In the rows below, from the line with "Given: Expand Countries" to the line with "Looking at the", substitute "toggle icon" for "chevron arrow" and reproduce only those lines, leaving everything else unchanged.
____ DATASET EXTRACT
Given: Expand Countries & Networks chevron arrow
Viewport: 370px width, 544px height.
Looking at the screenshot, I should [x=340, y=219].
________
____ DATASET EXTRACT
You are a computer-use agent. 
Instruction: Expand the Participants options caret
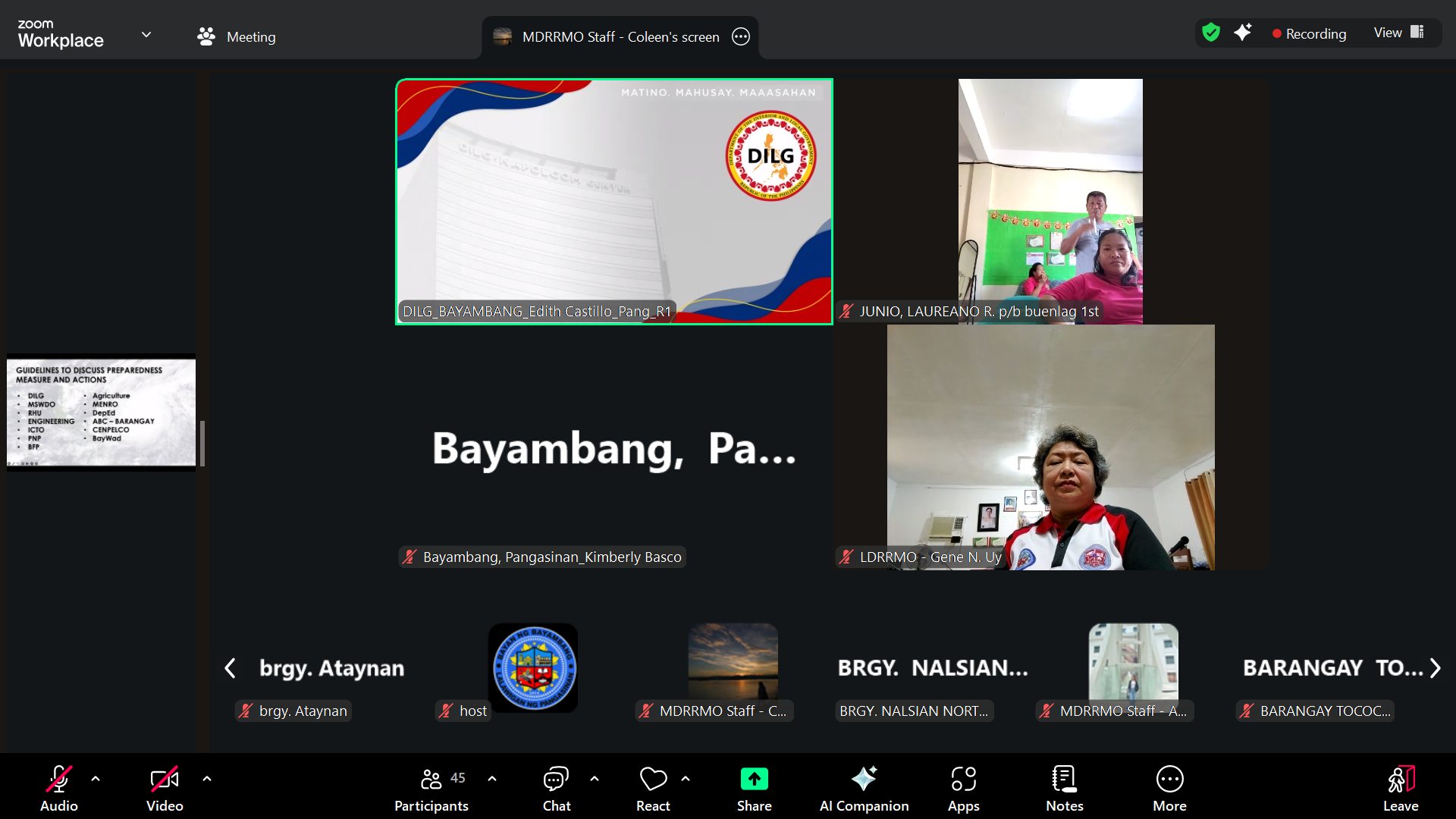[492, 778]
________
▸ **RESULT**:
Given: Expand Countries & Networks toggle icon
Viewport: 370px width, 544px height.
Looking at the screenshot, I should [x=340, y=219].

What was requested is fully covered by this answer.